Правда, подержала его снаружи на несколько мгновений дольше, чем следовало бы. Я воровато оглянулся и понял, что не хочу, чтобы Ева увидела нас с Belle Parisienne в такой момент. Значит, дела обстояли и впрямь плохо, понял я удрученно.
— Ее здесь нет… она в монастыре читает твой текст, готовится, — сказала понявшая все Belle Parisienne.
Я улыбнулся беспомощно. Какой смысл был спорить, если она видела меня и каков я был? Belle Parisienne мой друг, понял я.
— Итак, — сказал я.
— Итак, — лукаво глядя, она склонила голову.
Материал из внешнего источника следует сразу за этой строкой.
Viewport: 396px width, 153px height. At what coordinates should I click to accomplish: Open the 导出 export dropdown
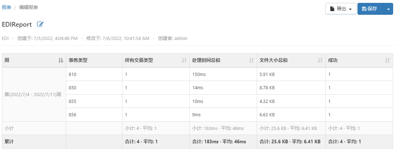(x=341, y=9)
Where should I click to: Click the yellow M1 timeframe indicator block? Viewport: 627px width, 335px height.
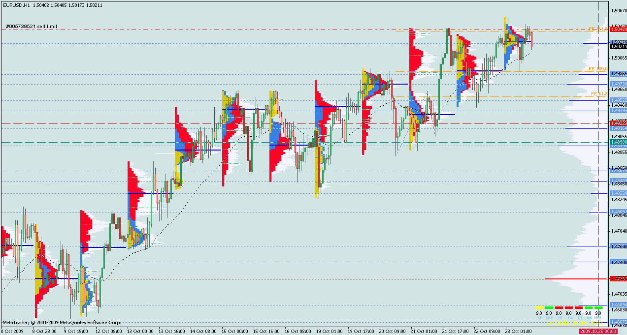tap(539, 307)
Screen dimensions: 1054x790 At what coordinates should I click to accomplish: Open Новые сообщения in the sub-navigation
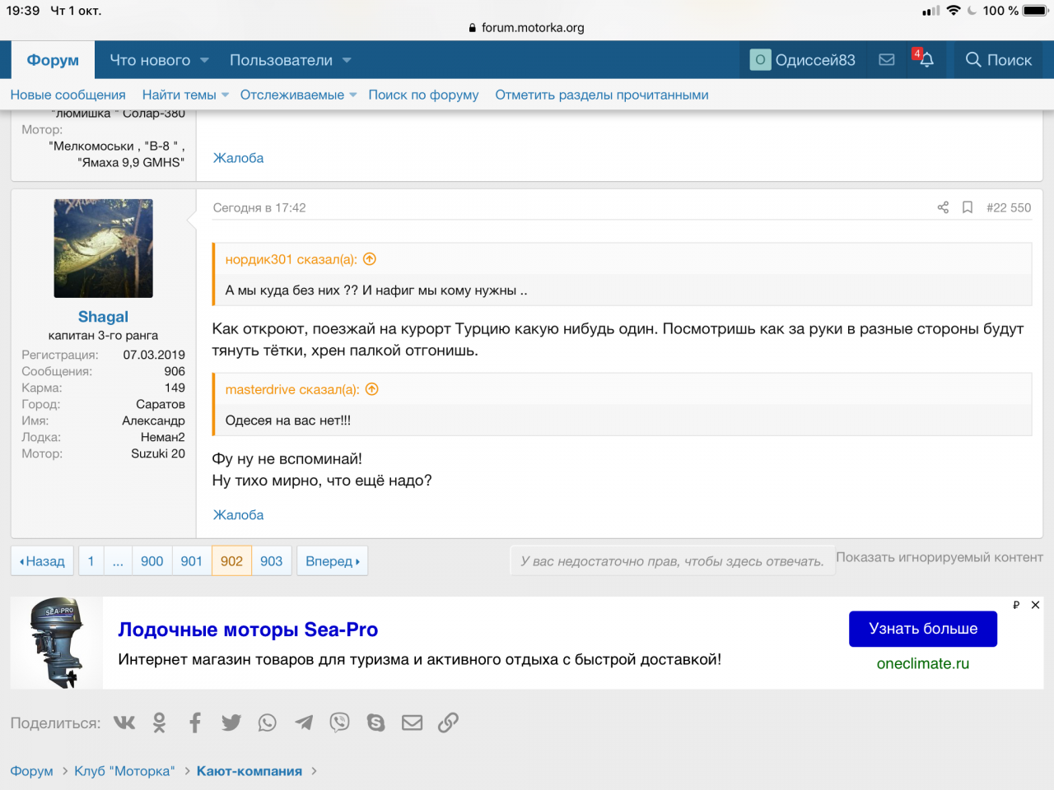click(68, 95)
— Ты дразнишься, — сказал я, смеясь.
Она смотрела на меня с той же улыбкой. Мы словно в коридоре сидели между стенами церкви и дома, где-то вдалеке зажигались огни, ужин заканчивался поздним вечером, я слышал разговоры — непонятные слова быстрой французской речи летали вокруг огней, словно ночные мотыльки, — и лицо Belle Parisienne из-за игры света и тени потеряло выражение проказницы. Хоть она и улыбалась, все еще улыбалась…
— Скажи, — сказал я, тоже улыбаясь, хоть губы мои подрагивали, — что я все надумал.
— Мне все показалось, и она решительно ко мне равнодушна, — сказал я, почти не спрашивая.
Она молчала. На стене церкви зажегся фонарь, и я увидел ее красные — без помады, то был естественный цвет губ Belle Parisienne — губы. Она их покусывала. Луна засветилась ярко, и я даже зажмурился на мгновение.
— Неужели, — сказал я, замирая…
Она медленно покачала головой, и я почувствовал, как улочка над обрывом сползла в него оползнем и я лечу на дно ущелья, кувыркаясь. Все замерло, и голоса куда-то пропали. Лишь я с Belle Parisienne сидел на террасе горы в свете луны, и между нами плескалось в амфоре — словно Океан в приговоренном к смерти заливе — черное вино. Что же, лучше очутиться на дне колодца однажды, чем всю жизнь надеяться его избежать. Оставалось дать Еве в руку камень, чтобы она его бросила сверху. Не одну катастрофу я пере…
— Я не знаю, — сказала Belle Parisienne вдруг. — Это первый, черт меня побери, раз, когда я не понимаю женщину!
— Что? — спросил я.
Волшебным образом все ожило. Появились звуки, застучали о тарелки вилки, заголосили издалека дети и призывающие их к порядку родители. Луна скрылась за крестом, отчего он воссиял над нами, вызвав оживленные шутки и смешки республиканцев с 200-летним наследием. Я оглянулся. Ставни домов закрыты…
— Я же сказала, она… — повторила Belle Parisienne.
— Я пытаюсь понять, — перебил я ее задумчиво, но она не обиделась. — Почему ни одного местного жителя не вид…
— О, здесь же деревушка буржуа, — смеясь, сказала Belle Parisienne.
— Тридцать членов Народного Фронта, — напомнила она мне.